The court disagreed with the petitioners that these labeling differences were meaningful. The court noted that there was effectively no difference between the prescription and OTC versions of the labeling beyond the first week of use because in both versions, physician approval was required for continued use of the products. Thus, the court stated there was no “independent weight” to the prescription version recommending use for 2 weeks or less, versus the OTC version recommending use of no more than 7 days. FDA had argued that the difference in language was simply due to the different audiences: the prescription labeling was directed to healthcare practitioners and was drafted when the product was considered Rx, while the OTC labeling was directed to consumers and was drafted with lay language based on the determination that no physician intervention was needed to safely use the product.
The court did acknowledge that one difference resulting from the two versions of the labeling was that physician approval was required for the first week of use of the prescription products, but not for the OTC product. The petitioners argued that this difference could be meaningful because using the OTC product during the first week without physician approval could mask more serious conditions. But the court did not agree, given that FDA determined that the OTC product was safe for its first week of use without physician supervision. For individuals with a more serious condition, the court noted that the instructions for the OTC product directed users to see a physician after the first week if symptoms persisted. The court also observed that some individuals using the OTC product may have done so following physician consultation, which would “obviat[e] masking concerns” for these persons.

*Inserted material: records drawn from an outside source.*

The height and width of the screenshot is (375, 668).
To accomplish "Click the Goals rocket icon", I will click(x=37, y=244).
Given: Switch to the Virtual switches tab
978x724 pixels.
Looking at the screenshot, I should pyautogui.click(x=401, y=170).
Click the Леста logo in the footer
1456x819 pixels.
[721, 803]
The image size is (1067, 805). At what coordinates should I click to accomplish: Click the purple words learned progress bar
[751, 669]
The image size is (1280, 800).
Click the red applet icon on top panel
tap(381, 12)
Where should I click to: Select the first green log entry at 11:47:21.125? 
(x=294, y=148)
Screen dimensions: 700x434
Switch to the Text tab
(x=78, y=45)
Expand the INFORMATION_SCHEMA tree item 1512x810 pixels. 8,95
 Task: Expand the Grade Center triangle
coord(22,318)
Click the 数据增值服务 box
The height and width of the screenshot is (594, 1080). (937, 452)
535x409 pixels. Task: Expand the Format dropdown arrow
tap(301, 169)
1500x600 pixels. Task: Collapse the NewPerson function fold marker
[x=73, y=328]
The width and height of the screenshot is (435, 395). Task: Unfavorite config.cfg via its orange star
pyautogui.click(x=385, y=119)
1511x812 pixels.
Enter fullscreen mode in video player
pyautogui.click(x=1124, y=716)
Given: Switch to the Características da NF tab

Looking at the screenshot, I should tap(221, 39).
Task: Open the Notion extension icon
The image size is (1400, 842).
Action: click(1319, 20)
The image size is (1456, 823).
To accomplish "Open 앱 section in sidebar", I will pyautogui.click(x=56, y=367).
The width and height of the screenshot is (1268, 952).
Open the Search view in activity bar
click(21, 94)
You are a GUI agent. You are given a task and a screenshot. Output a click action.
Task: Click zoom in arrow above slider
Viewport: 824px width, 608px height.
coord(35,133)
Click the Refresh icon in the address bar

Court rejects petitioners’ safety, precedence arguments
The petitioners also argued that physician oversight with the prescription version of the drug amounted to a meaningful difference due to safety concerns with off-label use. However, the court minimized this argument by responding that off-label use was a broad risk that applied to many drugs, and instead focused on FDA’s finding that MiraLAX was safe for self-medication when used on-label. The court also pointed to studies suggesting that repeated use of MiraLAX prior to consulting a physician was safe.
The court also disagreed that with an argument by the petitioners that FDA was treating its PEG3350 laxative products differently than other drugs – butenafine, terbinafine, and ibuprofen – where FDA did find a meaningful difference between the prescription and OTC versions. With each of these other drugs, the court found that there were differences in factors such as indication, dose, and duration of use that supported FDA’s finding of a meaningful difference between the prescription and OTC versions of these products.
Having found the arguments by the petitioners unpersuasive, the court ultimately upheld FDA as being “neither arbitrary nor capricious” in its determination that there was no meaningful difference between the prescription and OTC versions of the PEG3350 laxative products.
FDA delays may render Rx to OTC switches meaningless
FDA Commissioner Scott Gottlieb, M.D., has voiced his support for “increase[d] access to a broader selection of nonprescription drug products for consumers, empowering them to self-treat common conditions and potentially some chronic conditions.” In light of FDA’s goal of increasing access to OTC drugs, it is noteworthy that more than 12 years have elapsed since FDA approved this switch from Rx to OTC in 2006. FDA notified the ANDA holders in 2007, but did not issue the hearing notice until 2008. It was then six years before FDA issued a proposed order denying the hearing requests in 2014, and four more years for the issuance of the order in 2018.
These lengthy time frames need to be considered for sponsors seeking future Rx to OTC switches that involve 3-year exclusivity, which could be rendered meaningless by these delays due to the continued presence of Rx products on the market during these proceedings. FDA should consider the impact of these delays on the incentives for sponsors to seek such nonprescription status.